─── SELECTED TEXT
6

Grant proposals can take months until you hear back. What should researchers do during that period?

  1. Start working on the research since the idea could be implemented by others and publish without acknowledging the funder.
  2. Similar to point 1 but in publishing wait to hear about the results and acknowledge the funder if you were funded.
  3. Wait since you don't know if the idea will be funded and there are no funds to support students but the idea could become obsolete after 6 months.
  4. Something else
  • 1
    Write another proposal since you don't know if this one will be granted? – Roland Mar 18 '18 at 17:05
  • I guess the idea is that you apply for grants before your current one runs out and hope that one application at least is successful, so this problem doesn't arise. But someone with more experience can weigh in on this. – user9646 Mar 18 '18 at 17:06
  • 4
    Catch up with the work you are paid for (previous grants) after spending weeks on writing grants to support you during future grant writing? – Mark Mar 18 '18 at 17:09
  • 1
    @NajibIdrissi true for people with awarded grants – Thomas Lee Mar 18 '18 at 17:22
  • @Roland ok, but the idea could be gone – Thomas Lee Mar 18 '18 at 17:23
3

Start the work if you can. Acknowledge the grant if you get it.

If you don't have the necessary resources to start the proposed research without the new grant, the only thing you can do is wait for the new grant. Yes, your idea could become obsolete after six months; in fact, your might already be obsolete. Nothing you can do about that. Let it go.

If you do have the necessary resources to start the proposed research without the new grant, go right ahead. (Those necessary resources definitely include your time and expertise; they might also include specialized equipment, money for research assistants, money for publication costs, money for travel, ethics board approval, and/or other things I didn't think of.)
──────
─── RAW RECORDS
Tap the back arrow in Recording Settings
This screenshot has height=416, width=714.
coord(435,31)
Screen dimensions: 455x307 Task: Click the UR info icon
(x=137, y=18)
──────
**EXERCISE REQUIREMENTS:**
1. In the discussion about waiting on grant proposals, turn the paragraph beginning "If you do have the necessary resources" into a short list that keeps its main facts.
2. Write what comes next in the discussion about waiting on grant proposals, picking up after its final paragraph.

**ANSWERS PROVIDED:**
1.
If you can start the proposed research without the new grant, begin now. The resources this requires:
- Definitely: your time and expertise
- Possibly: specialized equipment
- Possibly: money for research assistants, publication costs, or travel
- Possibly: ethics board approval
- Possibly: other things the writer didn't think of

2.
But while you're waiting for the grant decision, remember that developing a research idea into a publication also takes several months. You have to do the actual research; you have to write the paper; the paper has to be reviewed and edited. All of these steps take significant time.

If you can get a paper all the way to print before the proposal decision, you don't need to acknowledge the new grant, because it doesn't exist yet. But this seems rather unlikely; any idea that you can get to publication in only a few months is a weak basis for a grant proposal.

On the other hand, if the grant comes in before your paper is actually published, pat yourself on the back and then acknowledge the grant. Even if you are already revising the galley proofs. ("Research by this author is partially supported by XXX under grant ZZZ.") You have nothing to lose by being generous to the funding agency.

0

Do you have access to any other funding? In the meantime, typically we would apply for ethics for the proposed project and seek out other funding. If its a topic you could write a short commentary on or get it out there under your name, you can do that.

If you can start the work after obtaining ethics, and money isn't holding the work back, you should put wheels in motion.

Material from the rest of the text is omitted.